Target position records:
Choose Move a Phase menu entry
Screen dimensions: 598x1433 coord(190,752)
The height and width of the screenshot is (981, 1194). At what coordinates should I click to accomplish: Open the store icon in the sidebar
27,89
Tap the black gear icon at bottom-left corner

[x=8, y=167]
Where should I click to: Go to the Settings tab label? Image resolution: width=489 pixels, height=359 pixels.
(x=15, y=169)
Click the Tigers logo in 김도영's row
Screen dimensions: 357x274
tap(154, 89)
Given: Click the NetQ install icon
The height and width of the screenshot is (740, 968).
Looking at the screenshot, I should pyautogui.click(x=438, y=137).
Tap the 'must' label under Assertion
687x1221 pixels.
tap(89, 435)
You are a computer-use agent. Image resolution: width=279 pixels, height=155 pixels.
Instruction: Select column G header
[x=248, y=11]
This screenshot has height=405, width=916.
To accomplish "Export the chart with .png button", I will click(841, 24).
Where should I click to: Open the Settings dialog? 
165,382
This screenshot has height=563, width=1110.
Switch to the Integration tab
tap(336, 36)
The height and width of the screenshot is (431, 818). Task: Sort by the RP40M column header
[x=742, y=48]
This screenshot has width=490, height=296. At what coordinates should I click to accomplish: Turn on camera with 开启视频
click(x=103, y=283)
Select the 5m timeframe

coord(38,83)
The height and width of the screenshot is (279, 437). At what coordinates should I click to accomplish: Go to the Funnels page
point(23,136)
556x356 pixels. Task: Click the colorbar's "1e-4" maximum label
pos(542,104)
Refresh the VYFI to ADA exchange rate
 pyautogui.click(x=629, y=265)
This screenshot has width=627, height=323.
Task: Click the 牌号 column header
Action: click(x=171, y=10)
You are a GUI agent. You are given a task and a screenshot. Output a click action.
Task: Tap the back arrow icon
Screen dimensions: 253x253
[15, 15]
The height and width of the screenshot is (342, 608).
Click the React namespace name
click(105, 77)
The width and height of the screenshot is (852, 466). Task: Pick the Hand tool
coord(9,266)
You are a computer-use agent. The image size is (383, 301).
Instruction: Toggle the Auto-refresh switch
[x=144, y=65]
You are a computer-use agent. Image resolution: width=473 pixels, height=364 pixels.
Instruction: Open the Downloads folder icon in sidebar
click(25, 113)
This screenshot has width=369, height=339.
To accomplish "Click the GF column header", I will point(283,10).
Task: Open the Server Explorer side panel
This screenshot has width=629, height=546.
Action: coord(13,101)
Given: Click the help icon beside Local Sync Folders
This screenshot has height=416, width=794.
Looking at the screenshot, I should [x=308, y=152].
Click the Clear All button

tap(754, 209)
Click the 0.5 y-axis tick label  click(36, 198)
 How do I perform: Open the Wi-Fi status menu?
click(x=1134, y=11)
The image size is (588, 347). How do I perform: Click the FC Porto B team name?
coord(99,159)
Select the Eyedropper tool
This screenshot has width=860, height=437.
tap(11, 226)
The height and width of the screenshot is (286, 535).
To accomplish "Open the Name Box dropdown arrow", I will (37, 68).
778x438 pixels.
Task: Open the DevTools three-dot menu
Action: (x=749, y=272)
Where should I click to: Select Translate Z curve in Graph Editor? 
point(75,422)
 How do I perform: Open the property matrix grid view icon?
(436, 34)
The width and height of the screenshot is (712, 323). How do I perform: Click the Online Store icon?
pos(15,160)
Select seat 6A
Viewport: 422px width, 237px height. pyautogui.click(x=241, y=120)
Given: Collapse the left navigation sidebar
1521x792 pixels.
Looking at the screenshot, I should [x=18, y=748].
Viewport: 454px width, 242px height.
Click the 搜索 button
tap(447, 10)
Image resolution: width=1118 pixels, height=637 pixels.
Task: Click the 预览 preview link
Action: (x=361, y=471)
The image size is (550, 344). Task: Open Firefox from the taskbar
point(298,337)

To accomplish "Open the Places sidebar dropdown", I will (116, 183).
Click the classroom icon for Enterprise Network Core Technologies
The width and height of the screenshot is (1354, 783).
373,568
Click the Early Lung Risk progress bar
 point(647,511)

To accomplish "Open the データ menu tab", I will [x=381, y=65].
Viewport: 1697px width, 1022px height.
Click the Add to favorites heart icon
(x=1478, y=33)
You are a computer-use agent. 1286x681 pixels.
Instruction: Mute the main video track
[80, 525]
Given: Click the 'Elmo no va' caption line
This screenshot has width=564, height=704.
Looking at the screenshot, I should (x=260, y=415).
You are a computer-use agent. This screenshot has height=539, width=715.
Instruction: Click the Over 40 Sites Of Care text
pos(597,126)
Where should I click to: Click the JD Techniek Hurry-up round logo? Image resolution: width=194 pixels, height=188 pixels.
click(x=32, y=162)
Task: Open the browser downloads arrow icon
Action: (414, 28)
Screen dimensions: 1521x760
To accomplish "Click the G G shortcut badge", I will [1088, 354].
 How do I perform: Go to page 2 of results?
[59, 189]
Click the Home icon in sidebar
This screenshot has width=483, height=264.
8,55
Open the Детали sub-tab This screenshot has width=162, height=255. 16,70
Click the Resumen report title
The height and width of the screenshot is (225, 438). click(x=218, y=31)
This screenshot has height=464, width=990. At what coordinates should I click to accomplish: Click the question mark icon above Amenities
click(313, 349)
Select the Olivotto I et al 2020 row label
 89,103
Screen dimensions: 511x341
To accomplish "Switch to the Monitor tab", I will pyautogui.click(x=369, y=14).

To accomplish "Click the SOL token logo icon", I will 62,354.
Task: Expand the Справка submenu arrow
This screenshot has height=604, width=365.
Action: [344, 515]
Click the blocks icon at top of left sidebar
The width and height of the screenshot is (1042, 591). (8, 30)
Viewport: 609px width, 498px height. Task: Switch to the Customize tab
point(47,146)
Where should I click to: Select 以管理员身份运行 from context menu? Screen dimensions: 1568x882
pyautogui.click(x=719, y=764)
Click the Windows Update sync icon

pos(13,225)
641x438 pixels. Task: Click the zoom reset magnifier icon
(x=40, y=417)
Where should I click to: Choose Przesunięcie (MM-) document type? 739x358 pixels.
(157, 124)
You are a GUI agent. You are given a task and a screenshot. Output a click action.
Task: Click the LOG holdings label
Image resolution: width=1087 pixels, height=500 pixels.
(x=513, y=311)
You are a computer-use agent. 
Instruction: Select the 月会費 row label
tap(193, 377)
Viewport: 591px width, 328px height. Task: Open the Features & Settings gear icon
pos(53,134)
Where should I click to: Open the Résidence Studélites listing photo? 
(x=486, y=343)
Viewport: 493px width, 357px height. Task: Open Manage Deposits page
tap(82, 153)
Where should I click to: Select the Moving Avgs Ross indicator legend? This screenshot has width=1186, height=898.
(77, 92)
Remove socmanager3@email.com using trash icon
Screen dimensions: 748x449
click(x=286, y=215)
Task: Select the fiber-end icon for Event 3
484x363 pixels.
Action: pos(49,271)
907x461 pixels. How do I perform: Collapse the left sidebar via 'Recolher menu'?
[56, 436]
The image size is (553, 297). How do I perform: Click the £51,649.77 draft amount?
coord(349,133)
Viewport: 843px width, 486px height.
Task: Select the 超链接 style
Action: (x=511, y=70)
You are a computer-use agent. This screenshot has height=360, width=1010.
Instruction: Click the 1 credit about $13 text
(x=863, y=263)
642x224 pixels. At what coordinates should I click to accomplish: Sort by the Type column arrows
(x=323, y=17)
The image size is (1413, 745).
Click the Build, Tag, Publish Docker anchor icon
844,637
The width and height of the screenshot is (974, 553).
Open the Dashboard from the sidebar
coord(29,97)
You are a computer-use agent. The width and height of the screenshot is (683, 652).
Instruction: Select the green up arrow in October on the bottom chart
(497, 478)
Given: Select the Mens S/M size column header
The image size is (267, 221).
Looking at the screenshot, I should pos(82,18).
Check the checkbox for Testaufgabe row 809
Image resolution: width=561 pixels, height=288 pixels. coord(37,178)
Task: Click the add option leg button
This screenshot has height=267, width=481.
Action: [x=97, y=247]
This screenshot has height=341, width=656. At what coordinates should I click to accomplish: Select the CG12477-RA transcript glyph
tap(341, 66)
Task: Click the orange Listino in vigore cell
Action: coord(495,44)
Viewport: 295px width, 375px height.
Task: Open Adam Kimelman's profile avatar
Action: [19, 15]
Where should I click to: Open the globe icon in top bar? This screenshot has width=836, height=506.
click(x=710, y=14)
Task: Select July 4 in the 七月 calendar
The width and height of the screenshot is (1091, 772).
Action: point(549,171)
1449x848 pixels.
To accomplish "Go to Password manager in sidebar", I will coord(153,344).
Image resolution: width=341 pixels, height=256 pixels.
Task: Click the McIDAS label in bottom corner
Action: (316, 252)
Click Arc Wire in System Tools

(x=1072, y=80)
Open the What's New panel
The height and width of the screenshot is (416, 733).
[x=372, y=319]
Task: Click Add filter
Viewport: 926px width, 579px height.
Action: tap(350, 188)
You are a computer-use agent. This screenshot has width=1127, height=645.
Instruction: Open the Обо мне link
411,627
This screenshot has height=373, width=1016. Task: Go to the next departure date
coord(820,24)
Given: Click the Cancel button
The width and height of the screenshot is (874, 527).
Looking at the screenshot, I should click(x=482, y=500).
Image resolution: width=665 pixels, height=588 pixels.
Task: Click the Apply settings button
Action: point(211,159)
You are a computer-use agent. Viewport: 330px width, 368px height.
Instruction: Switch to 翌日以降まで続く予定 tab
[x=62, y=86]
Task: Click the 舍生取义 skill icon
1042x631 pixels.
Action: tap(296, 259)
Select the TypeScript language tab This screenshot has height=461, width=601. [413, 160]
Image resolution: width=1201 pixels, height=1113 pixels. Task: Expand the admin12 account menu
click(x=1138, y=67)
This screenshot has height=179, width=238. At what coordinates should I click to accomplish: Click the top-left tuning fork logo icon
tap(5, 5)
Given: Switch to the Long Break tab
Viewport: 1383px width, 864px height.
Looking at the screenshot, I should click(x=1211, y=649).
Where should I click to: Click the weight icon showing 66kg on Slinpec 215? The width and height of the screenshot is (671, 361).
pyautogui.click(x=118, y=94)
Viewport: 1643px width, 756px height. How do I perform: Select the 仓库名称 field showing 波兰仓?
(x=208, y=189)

■ **What the exercise asks**
Gather every line in the data above that contains the string "Collapse".

■ **Answer to this task**
Given: Collapse the left navigation sidebar
907x461 pixels. How do I perform: Collapse the left sidebar via 'Recolher menu'?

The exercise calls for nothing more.